DOL BOARD LIBERALLY INTERPRETS THE SARBANES-OXLEY ACT IN A RULING IMPACTING BOTH PRIVATE AND PUBLIC EMPLOYERS
In Klopfenstein v. PCC Flow Technologies Holdings, Inc., ARB No. 04-419 (ARB May 31, 2006), the
Administrative Review Board (“Board”) of the United States Department of Labor (“DOL”) reviewed the
whistleblower claims of an executive under the Sarbanes-Oxley Act of 2002 (“SOX”). SOX prohibits
employers and individuals from retaliating against employees for providing information related to alleged violations of
18 U.S.C. § 1341 (mail fraud), § 1343 (wire, radio, TV fraud), § 1344 (bank fraud), or § 1348 (securities fraud), or
any rule or regulation of the Securities and Exchange Commission or other federal laws relating to fraud against
shareholders. The Board liberally applied the statute and its ruling is important to both private and public
employers.
Keith Klopfenstein was Vice President of Strategic Operations for Flow Products, Inc.
(“Flow”), a private division of PCC Flow Technologies Holdings, LP (“Holdings”). Holdings is
a non-public, wholly-owned subsidiary of Precision Castparts Corp. (“PCC”), a public company with a class of
securities registered under the Securities and Exchange Act (“SEC”). Klopfenstein noticed discrepancies
in Flow’s inventory balances; while he did not consider the discrepancies to be fraudulent, he believed they would
cause a material overstatement of assets if not corrected. Klopfenstein assigned his subordinate to investigate;
the subordinate reported the issue to the Finance Department and others, and Klopfenstein began regularly noting the need
for reconciliation in weekly inventory reports he prepared for Holdings’ weekly managers’ meetings. As
the Company worked to reconcile the imbalances, an employee of PCC learned of shipping procedure violations which
ultimately led to Klopfenstein’s termination.

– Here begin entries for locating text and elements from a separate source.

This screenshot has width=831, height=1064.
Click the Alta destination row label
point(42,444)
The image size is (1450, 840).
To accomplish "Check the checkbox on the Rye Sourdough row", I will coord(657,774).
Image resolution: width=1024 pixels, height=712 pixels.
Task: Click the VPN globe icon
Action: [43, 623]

Klopfenstein alleged against Holdings and Flow’s Vice President of Finance, Allen Parrott, that
he was discharged in retaliation for reporting the inventory issue. The administrative law judge dismissed the case
finding that Holdings, a private company, and Parrott were not subject to SOX. The judge also found that Klopfenstein
failed to prove that he was terminated “because of” his protected activity. Klopfenstein appealed to the
Board which reversed. In remanding the case to the judge for further proceedings, the Board considered three
important issues:
1. Who can be a defendant in a SOX claim?
While the Board did not rule on whether a non-public subsidiary of a public parent corporation could
be covered under SOX, it did hold that the private company, Holdings, and Flow Executive, Parrott, could be proper
defendants if they were acting as agents for the public company PCC. The Board explained that an agency relationship
could exist given the overlap between officers for PCC and Holdings and the involvement of PCC officers and employees in
Holdings’ investigation and Klopfenstein’s discharge.
2. What is protected activity under SOX?
The Board did not decide whether Klopfenstein’s report constituted protected activity in light
of his admission that he did not believe the inventory discrepancy was fraudulent. The Board noted, however, that
“SOX protection applies to the provision of information regarding not just fraud, but also ‘violation of any
rule or regulation’” of the SEC. Moreover, in response to the defendants’ arguments that Klopfenstein
never properly reported the issue, the Board stated: “A complainant need not express a concern in every
possible way or at every possible time in order to receive protections, so along as the complainant’s actual
communications ‘provide information, cause information to be provided, or otherwise assist in an investigation.’”
3. How does the employee prove that the discharge was caused by the protected activity?
The judge indicated that Klopfenstein had to prove that he was terminated “because
of” his protected activity. The Board, however, ruled that the correct standard of proof is much lower,
and only requires Klopfenstein to prove “whether protected activity was a contributing factor,” which
is “any factor which alone or in combination with other factors, tend to affect the outcome of a decision.”
The Board’s holding in Klopfenstein reminds employers that private companies and its employees may
be subjected to SOX liability if sufficient evidence exists to show that the private company or its employees were acting as
agents for the public company. Additionally, the ruling makes clear that the DOL will liberally apply the statute to
protect as much conduct as possible and make it easier for an employee to prove that the protected conduct resulted in
adverse action. Therefore, the decision gives all employers, both private and public, yet another reason to be
extremely cautious with employee reports of improper conduct, policy violations, or irregularities.